## REQUIREMENTS:
Please reproduce the rows below with every "GUI agent" renamed to "interface agent", changing nothing else.

[BEGIN]

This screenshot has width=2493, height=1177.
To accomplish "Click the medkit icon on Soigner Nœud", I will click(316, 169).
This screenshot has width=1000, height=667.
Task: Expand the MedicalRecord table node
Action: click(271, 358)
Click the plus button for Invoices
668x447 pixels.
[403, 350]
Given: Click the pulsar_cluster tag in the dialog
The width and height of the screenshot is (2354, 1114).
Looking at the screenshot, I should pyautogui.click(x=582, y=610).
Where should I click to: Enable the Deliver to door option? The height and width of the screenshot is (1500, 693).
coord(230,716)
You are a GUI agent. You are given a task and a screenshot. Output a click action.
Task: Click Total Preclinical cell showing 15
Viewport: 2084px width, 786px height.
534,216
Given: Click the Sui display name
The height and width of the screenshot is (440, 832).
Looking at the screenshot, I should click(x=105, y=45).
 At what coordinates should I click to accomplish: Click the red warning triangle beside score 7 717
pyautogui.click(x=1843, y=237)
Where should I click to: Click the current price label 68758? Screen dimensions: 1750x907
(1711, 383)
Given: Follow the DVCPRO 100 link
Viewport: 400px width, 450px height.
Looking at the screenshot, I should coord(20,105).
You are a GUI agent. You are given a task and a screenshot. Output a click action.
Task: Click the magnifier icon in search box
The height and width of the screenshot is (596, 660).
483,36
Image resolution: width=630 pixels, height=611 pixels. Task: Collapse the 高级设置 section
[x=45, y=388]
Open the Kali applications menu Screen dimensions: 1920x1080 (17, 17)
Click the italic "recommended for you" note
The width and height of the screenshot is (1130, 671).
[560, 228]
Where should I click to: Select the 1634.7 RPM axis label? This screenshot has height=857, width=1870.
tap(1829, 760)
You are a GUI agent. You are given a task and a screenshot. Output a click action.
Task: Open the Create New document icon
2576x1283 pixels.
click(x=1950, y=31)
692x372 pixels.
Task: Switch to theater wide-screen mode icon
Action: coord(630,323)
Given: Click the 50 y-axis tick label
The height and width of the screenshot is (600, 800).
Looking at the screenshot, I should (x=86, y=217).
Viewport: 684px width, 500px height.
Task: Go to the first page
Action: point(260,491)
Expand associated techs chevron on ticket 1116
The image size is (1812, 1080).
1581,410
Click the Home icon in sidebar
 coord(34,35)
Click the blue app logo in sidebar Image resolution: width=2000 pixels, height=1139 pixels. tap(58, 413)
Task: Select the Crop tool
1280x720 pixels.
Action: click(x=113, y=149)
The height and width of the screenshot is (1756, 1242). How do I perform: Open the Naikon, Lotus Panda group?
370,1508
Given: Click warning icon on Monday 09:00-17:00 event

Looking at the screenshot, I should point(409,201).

[END]

## CORRECT RESPONSE:
This screenshot has width=2493, height=1177.
To accomplish "Click the medkit icon on Soigner Nœud", I will click(316, 169).
This screenshot has width=1000, height=667.
Task: Expand the MedicalRecord table node
Action: click(271, 358)
Click the plus button for Invoices
668x447 pixels.
[403, 350]
Given: Click the pulsar_cluster tag in the dialog
The width and height of the screenshot is (2354, 1114).
Looking at the screenshot, I should pyautogui.click(x=582, y=610).
Where should I click to: Enable the Deliver to door option? The height and width of the screenshot is (1500, 693).
coord(230,716)
You are a interface agent. You are given a task and a screenshot. Output a click action.
Task: Click Total Preclinical cell showing 15
Viewport: 2084px width, 786px height.
534,216
Given: Click the Sui display name
The height and width of the screenshot is (440, 832).
Looking at the screenshot, I should click(x=105, y=45).
 At what coordinates should I click to accomplish: Click the red warning triangle beside score 7 717
pyautogui.click(x=1843, y=237)
Where should I click to: Click the current price label 68758? Screen dimensions: 1750x907
(1711, 383)
Given: Follow the DVCPRO 100 link
Viewport: 400px width, 450px height.
Looking at the screenshot, I should coord(20,105).
You are a interface agent. You are given a task and a screenshot. Output a click action.
Task: Click the magnifier icon in search box
The height and width of the screenshot is (596, 660).
483,36
Image resolution: width=630 pixels, height=611 pixels. Task: Collapse the 高级设置 section
[x=45, y=388]
Open the Kali applications menu Screen dimensions: 1920x1080 (17, 17)
Click the italic "recommended for you" note
The width and height of the screenshot is (1130, 671).
[560, 228]
Where should I click to: Select the 1634.7 RPM axis label? This screenshot has height=857, width=1870.
tap(1829, 760)
You are a interface agent. You are given a task and a screenshot. Output a click action.
Task: Open the Create New document icon
2576x1283 pixels.
click(x=1950, y=31)
692x372 pixels.
Task: Switch to theater wide-screen mode icon
Action: coord(630,323)
Given: Click the 50 y-axis tick label
The height and width of the screenshot is (600, 800).
Looking at the screenshot, I should (x=86, y=217).
Viewport: 684px width, 500px height.
Task: Go to the first page
Action: point(260,491)
Expand associated techs chevron on ticket 1116
The image size is (1812, 1080).
1581,410
Click the Home icon in sidebar
 coord(34,35)
Click the blue app logo in sidebar Image resolution: width=2000 pixels, height=1139 pixels. tap(58, 413)
Task: Select the Crop tool
1280x720 pixels.
Action: click(x=113, y=149)
The height and width of the screenshot is (1756, 1242). How do I perform: Open the Naikon, Lotus Panda group?
370,1508
Given: Click warning icon on Monday 09:00-17:00 event

Looking at the screenshot, I should point(409,201).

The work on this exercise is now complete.